Now the Fed has a bigger problem than it had last December, when the president started pressuring it not to raise interest rates.
Last Friday, the Bureau of Economic Analysis said that the nation’s economy — as measured by the gross domestic product — grew at a 3.2 percent annual rate in the first quarter.
The first problem is that amount of growth was way above the expectations that the “experts” had just last week. And, more importantly, it blew away the predictions of almost no growth that even the regional central banks had at the start of the year.
The Fed’s policy committee meets this week and while there’s no chance of a move in interest rates, the GDP number will have the governors thinking.

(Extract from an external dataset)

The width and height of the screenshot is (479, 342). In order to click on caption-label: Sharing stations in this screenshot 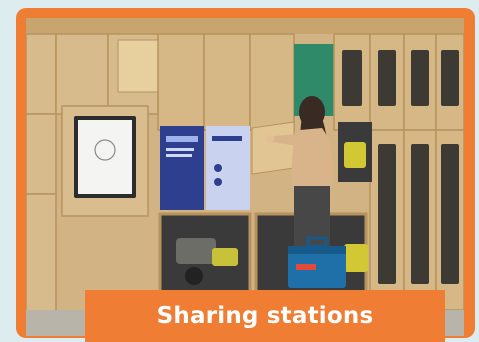, I will do `click(265, 316)`. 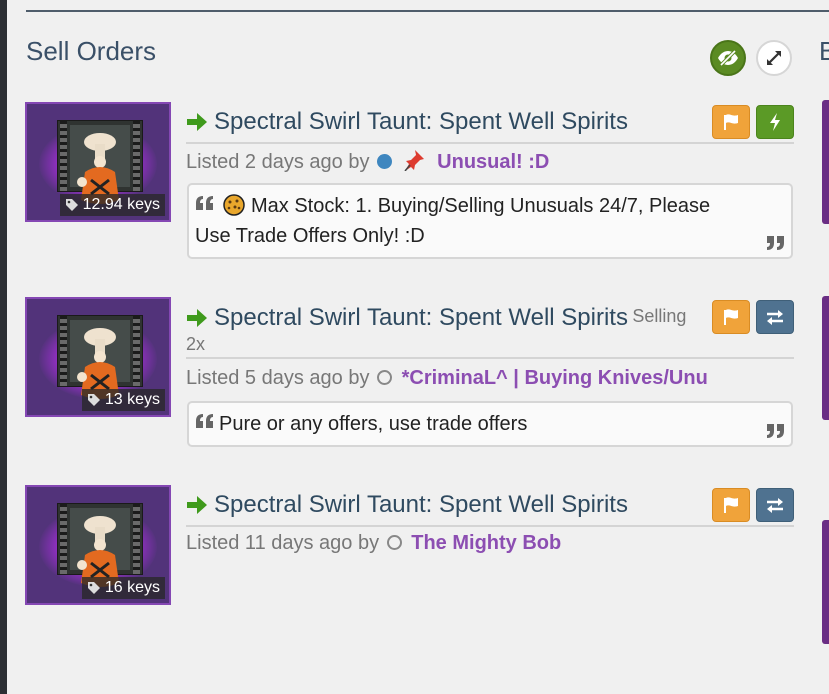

The first three months of 2019 were supposed to have been hurt by unusually cold and snowy weather in parts of the US, as well as a long government shutdown. But the economy apparently shrugged off those main problems and grew at a nice pace.
There are also a couple of other things that you need to understand. One is that this particular estimate of the GDP is filled with guesses. Look it up on the BEA Web site and you’ll see the table of contributing factors is filled with estimates.
Another thing is that one of those estimates says that inventory levels grew sharply between January and March. What that means is that a lot of goods are sitting on shelves still waiting to be sold.
Whenever that happens, the sales usually take place in the next quarter. And stores and warehouses stop ordering until inventory levels are reduced. So even though that might have helped the first quarter, it could cause growth to weaken during the rest of the year.
Now, back to the Fed.
Fed Chairman Jerome Powell and his confused crew have already indicated that they might not raise interest rates the one, two or three times in 2019 that people had been expecting. But if the economy continues to grow at this pace, the financial markets will raise borrowing costs no matter what Powell and the president want.